## What the task requires
Below is a listing. Write out exactly its lines between the one holding "Given: Click the" and the one holding "How do I perform: Select", inclusive.
Top of Source records
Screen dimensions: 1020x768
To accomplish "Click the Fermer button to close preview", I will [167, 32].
Bottom of Source records
Top of Source records
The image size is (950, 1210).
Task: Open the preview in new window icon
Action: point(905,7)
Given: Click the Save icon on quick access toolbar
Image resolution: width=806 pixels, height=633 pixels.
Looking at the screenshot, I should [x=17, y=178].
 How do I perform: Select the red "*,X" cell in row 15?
Bottom of Source records
Top of Source records
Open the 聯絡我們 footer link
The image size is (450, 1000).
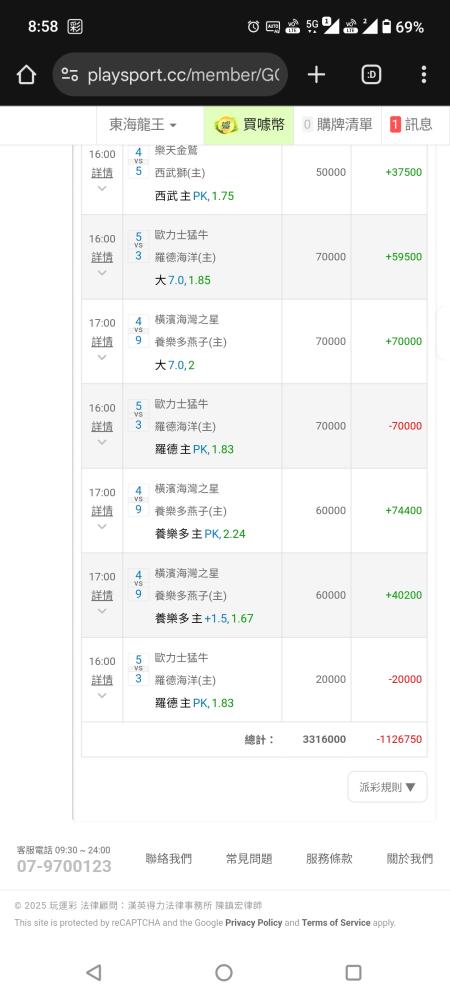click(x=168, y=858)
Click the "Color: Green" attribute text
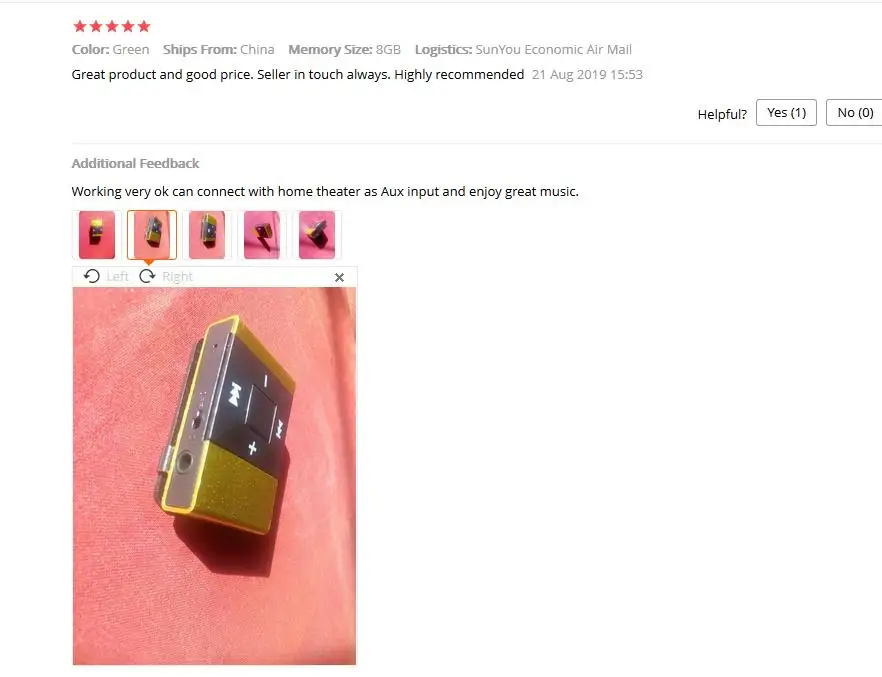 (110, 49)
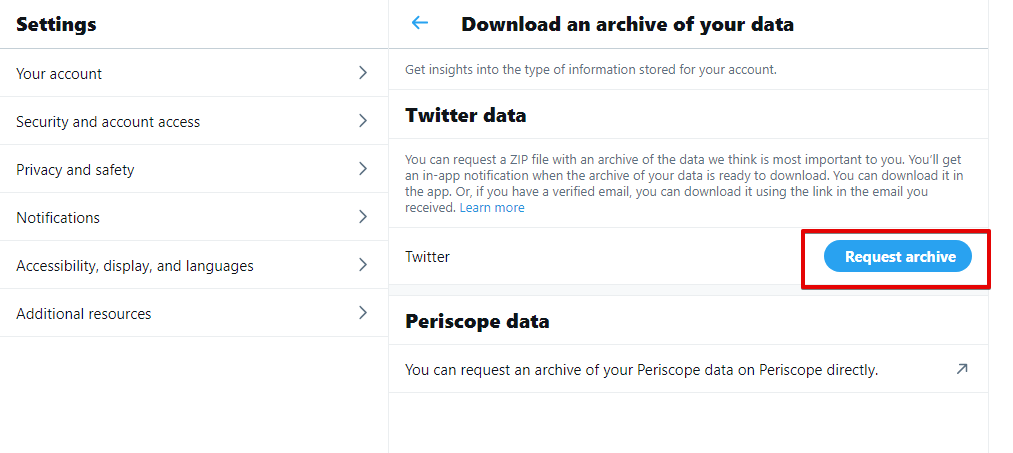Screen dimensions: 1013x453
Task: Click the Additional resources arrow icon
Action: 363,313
Bottom of Source records
## Written solution
Given: Click the Save icon on quick access toolbar
Image resolution: width=806 pixels, height=633 pixels.
Looking at the screenshot, I should [x=17, y=178].
 How do I perform: Select the red "*,X" cell in row 15?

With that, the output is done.